Análise: Desembarque do União Brasil antecipa clima eleitoral
Analista de Política Clarissa Oliveira avaliou, no Live CNN, que o partido estabeleceu uma data para a saída de membros que ocupam posições no governo federal, movimento que antecipa o cenário das eleições de 2026
O União Brasil estabeleceu um prazo, até esta sexta-feira (19), para que todos os seus filiados que ocupam cargos no governo federal entreguem seus postos. A decisão representa uma antecipação do clima eleitoral previsto inicialmente para o final de 2025. A análise é de Clarissa Oliveira no Live CNN.
A medida afeta não apenas os cargos de primeiro escalão, mas também todas as posições de segundo e terceiro escalões ocupadas por indicados do partido. O período da decisão surpreendeu o governo, que esperava ter mais algumas semanas para realizar a recomposição das pastas.
Tensões nos bastidores
O União Brasil justificou a decisão citando supostas irregularidades noticiadas pela imprensa envolvendo o presidente do partido, Antônio Rueda, sobre ligações com empresas vinculadas ao PCC (Primeiro Comando da Capital). Em nota oficial, o União Brasil sugeriu que essas informações teriam origem no próprio Palácio do Planalto, caracterizando o que consideram uma tentativa de prejudicar a legenda.

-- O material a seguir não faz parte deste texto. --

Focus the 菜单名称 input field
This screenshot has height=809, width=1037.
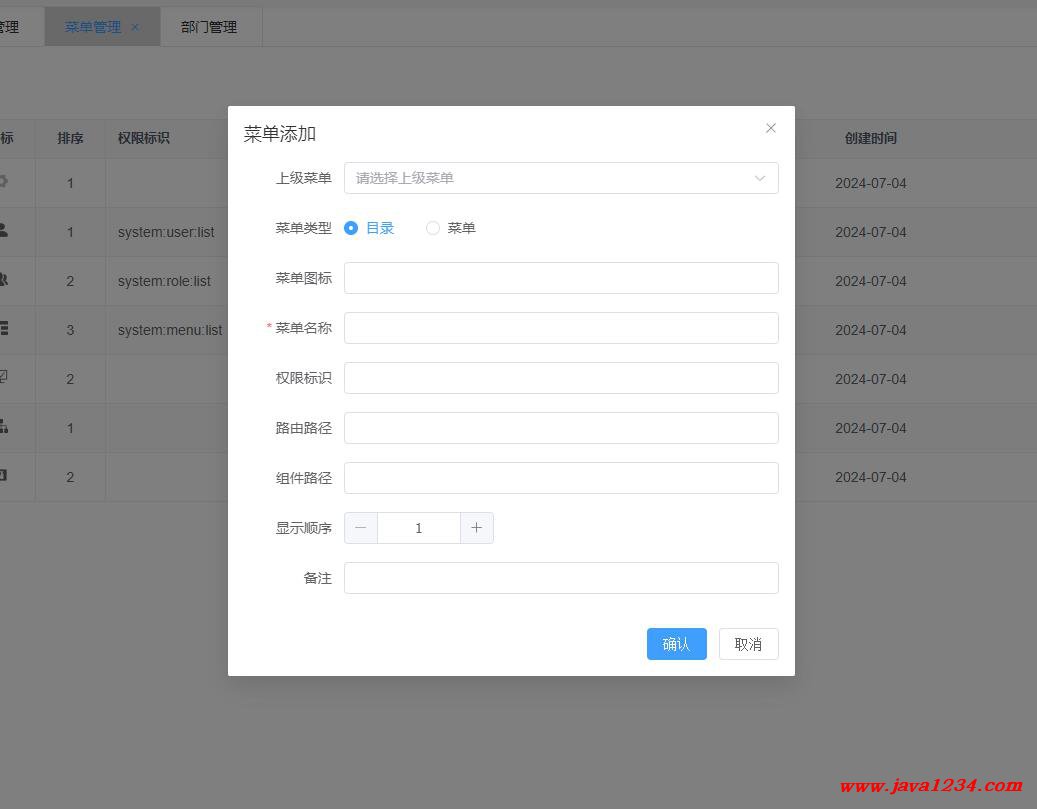pyautogui.click(x=560, y=328)
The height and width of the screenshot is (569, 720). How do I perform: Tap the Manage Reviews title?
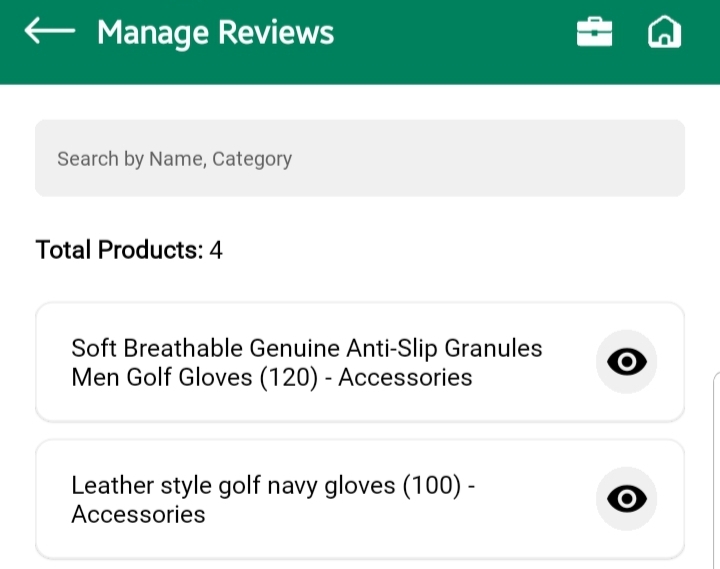(x=216, y=33)
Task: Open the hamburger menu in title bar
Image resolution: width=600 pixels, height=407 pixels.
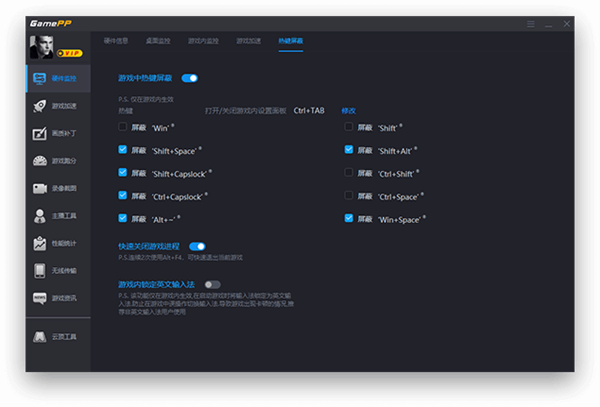Action: (x=531, y=22)
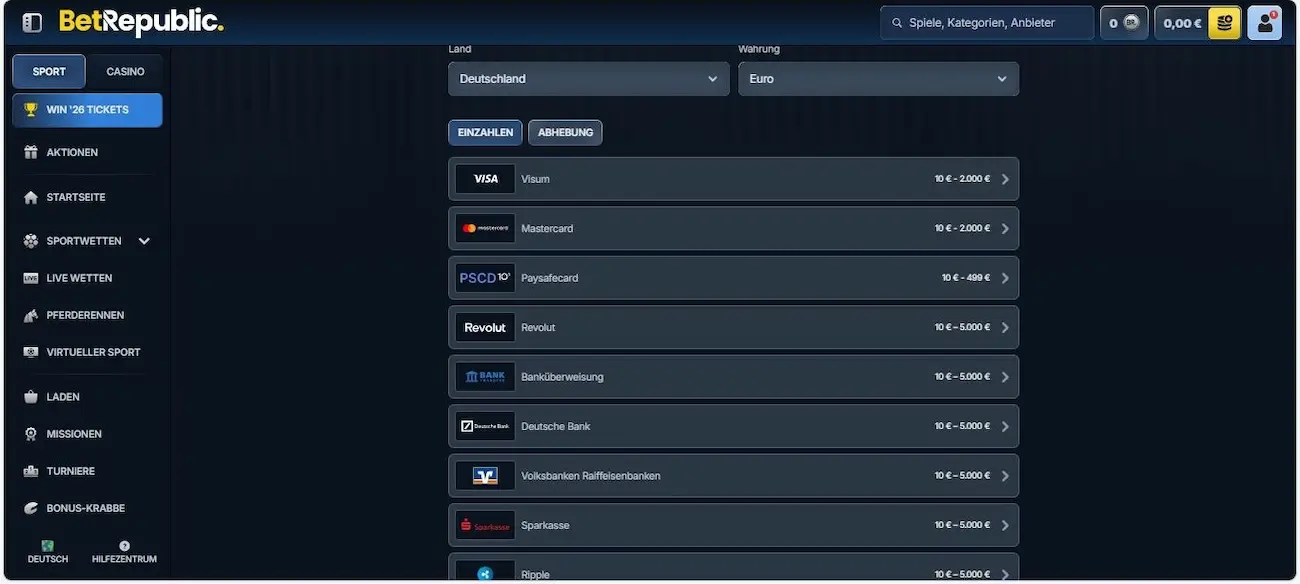Click the Sparkasse logo icon
This screenshot has width=1300, height=584.
click(x=485, y=526)
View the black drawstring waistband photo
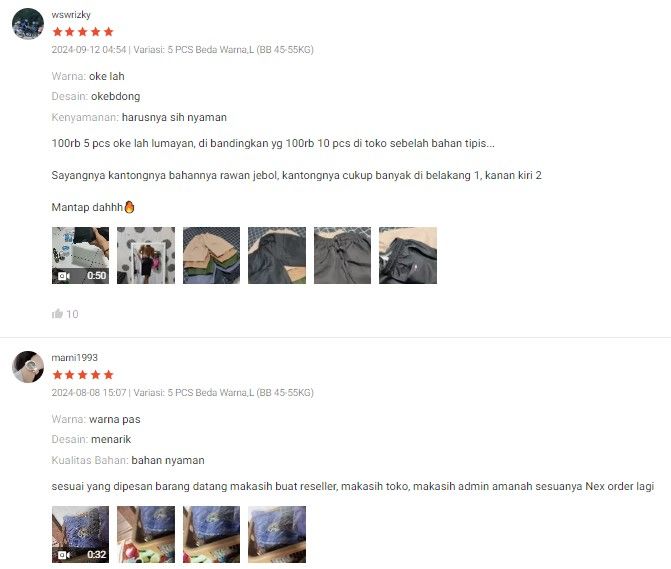 click(342, 255)
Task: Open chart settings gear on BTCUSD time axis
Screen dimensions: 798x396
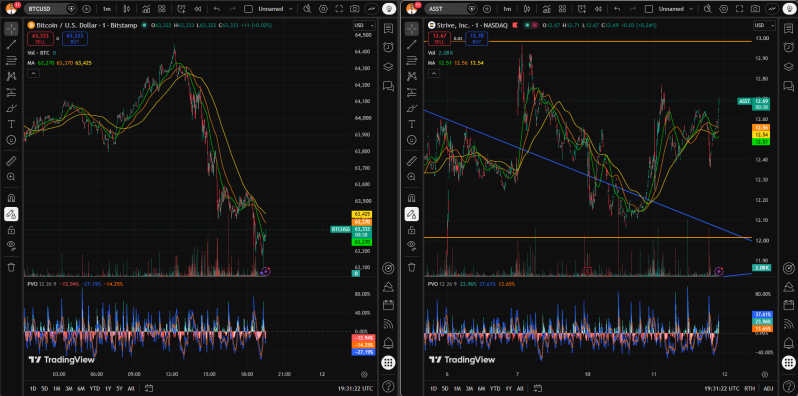Action: pyautogui.click(x=364, y=374)
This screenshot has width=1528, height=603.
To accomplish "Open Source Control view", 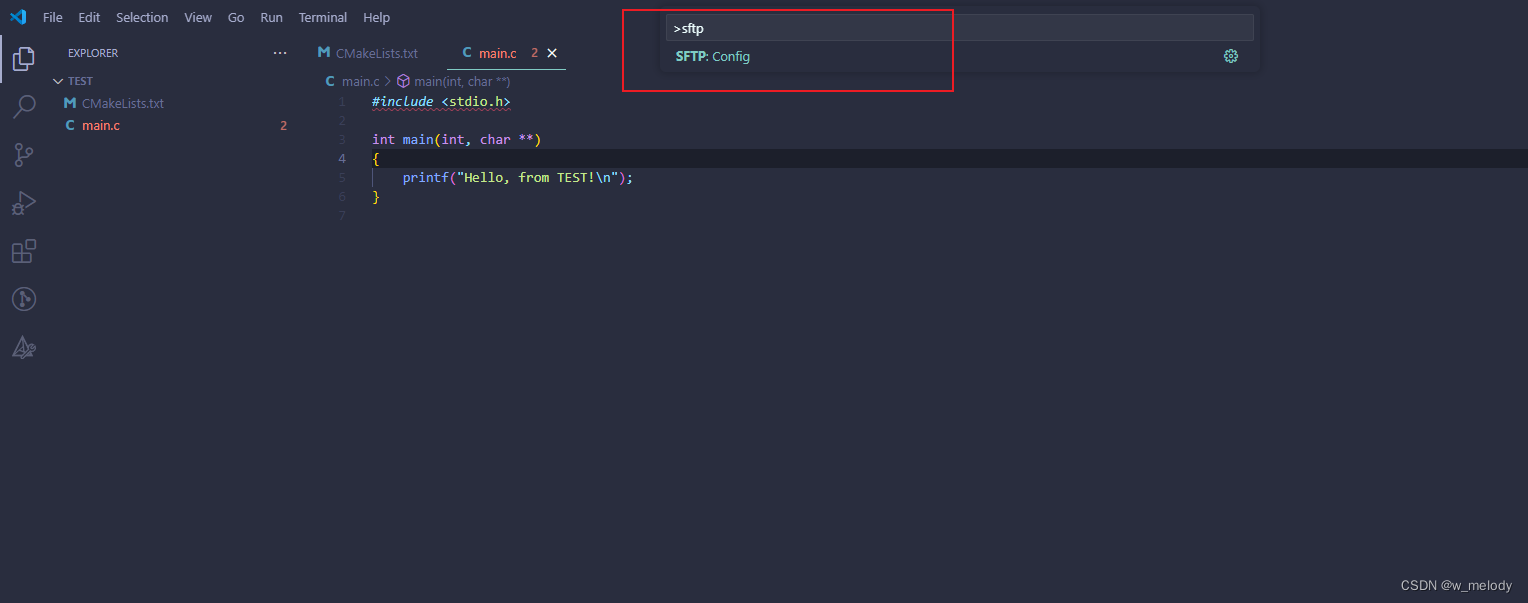I will [x=23, y=154].
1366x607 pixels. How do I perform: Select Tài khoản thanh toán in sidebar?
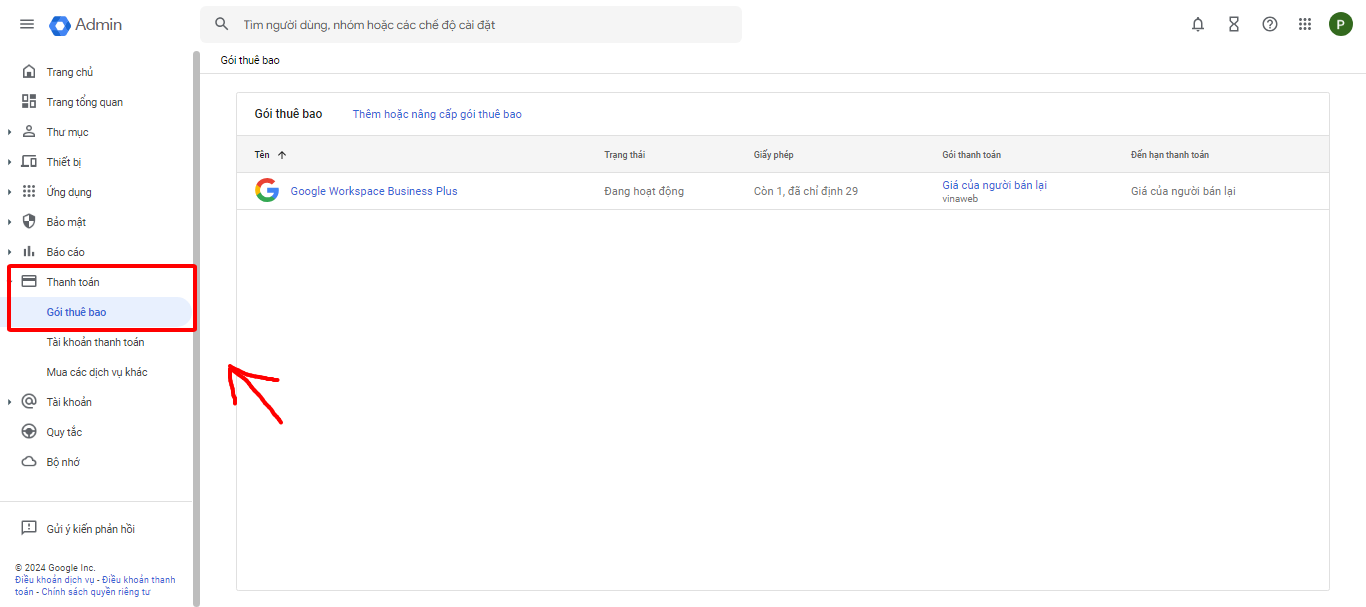(x=95, y=342)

A situação ocorre em um momento delicado para o governo, que enfrenta dificuldades no Congresso Nacional e apresenta rachaduras em sua base de apoio. O cenário complica a aprovação de projetos estratégicos e o cumprimento de promessas fundamentais para o planejamento eleitoral.
No caso do ministro de Turismo, Celso Sabino, existem diferentes cenários sendo considerados. Uma das possibilidades é a continuidade dos trabalhos internos da pasta, especialmente relacionados à COP30 (30ª Conferência das Nações Unidas sobre Mudança do Clima), mesmo sem sua presença. Outra alternativa seria sua filiação a um partido alinhado ao atual governo, o que permitiria sua permanência no cargo.